Durant tout le mois d’avril, les températures ont été clémentes dans l’ensemble des régions. Le Nord-Est a plus particulièrement profité de cette douceur, avec 2,3°C au- dessus de la normale.

La température moyenne nationale s’élève à 13°C.

Elle dépasse la référence de 1,8°C. Ce mois d’avril est classé comme l’un des mois d’avril les plus chauds depuis 1900, avec 2007, 2011, 1945 et 1961 selon Météo France.

En avril, les précipitations ont continué à être déficitaires.

Ce déficit pluviométrique est particulièrement important dans les régions Nord-Est et Sud-Est où il atteint près de 60%.

Les départements de la Marne, de la Haute-Marne, de la Meuse, de la Moselle, des Vosges et du Var enregistrent, quant à eux, un déficit proche de 80%. La Basse-Normandie, le Loir-et-Cher et le Loiret, et dans une moindre mesure la chaîne pyrénéenne, sont les seuls secteurs ayant enregistré un excédent pluviométrique. En moyenne, les précipitations d’avril sur la France ont représenté 64% de la normale saisonnière.
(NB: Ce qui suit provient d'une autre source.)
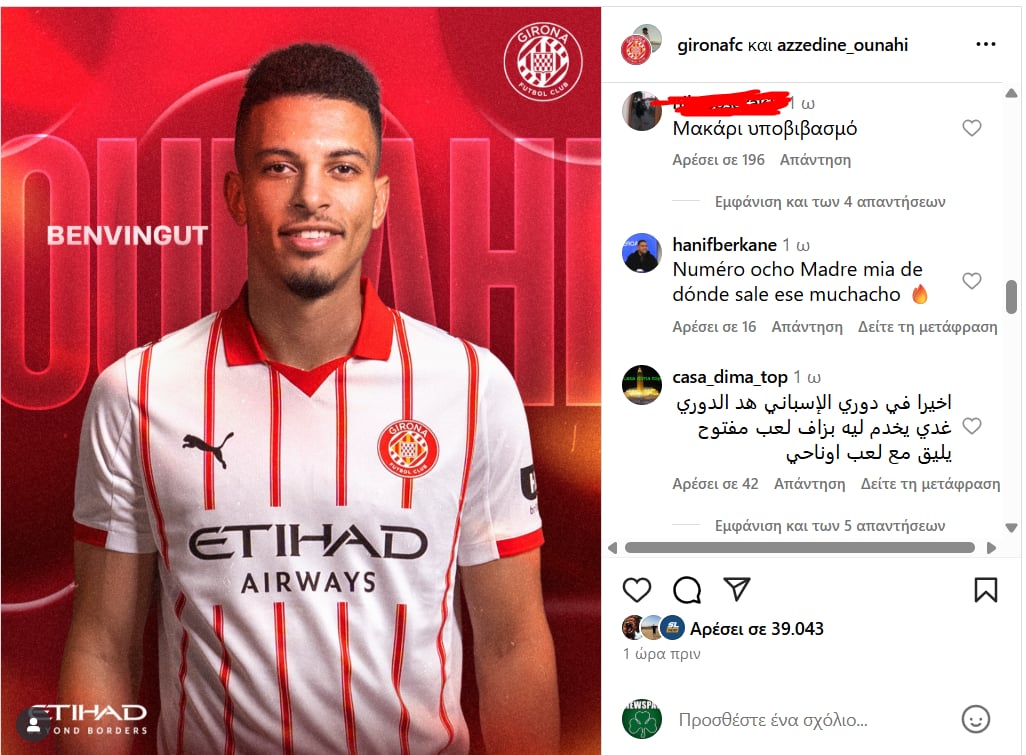Click the 'Προσθέστε ένα σχόλιο' input field
Viewport: 1026px width, 755px height.
point(811,720)
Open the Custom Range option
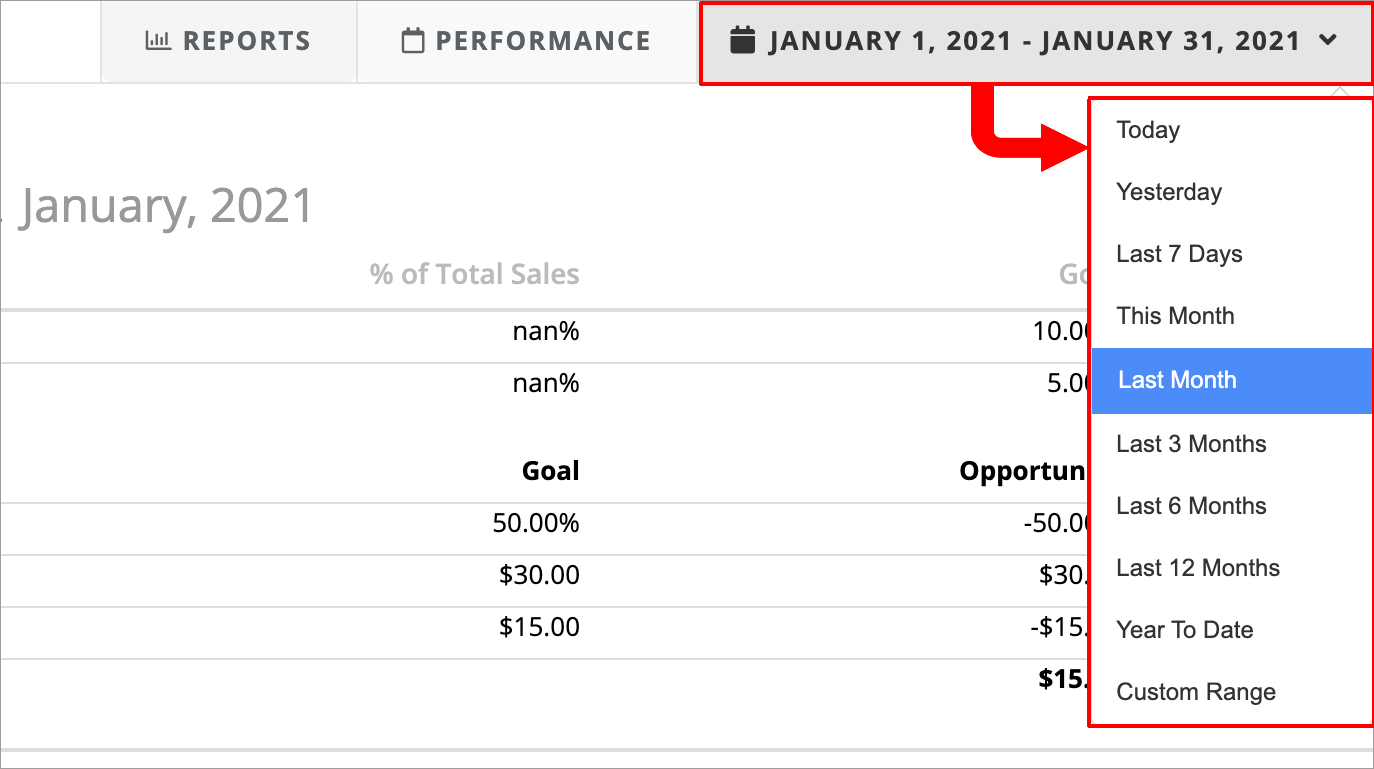 1195,691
Les précipitations cumulées depuis le 1er mars 2014 sont inférieures à la normale sur la quasi totalité du territoire, et plus particulièrement dans le Nord-Est. L’Ouest et le Sud-Ouest se situent à un niveau plus proche des normales de saison.

L’indice d’humidité des sols au 1er mai 2014 se détériore par rapport au mois précédent.

Il est surtout déficitaire dans la partie Est du pays. Seules quelques zones éparses situées dans le Calvados, la Manche, le Loiret, le Loir-et-Cher, en Bretagne, dans les Pyrénées-Atlantiques et l’Ile-de-France ont un indice d’humidité des sols au 1er mai 2014 légèrement supérieur à la norme.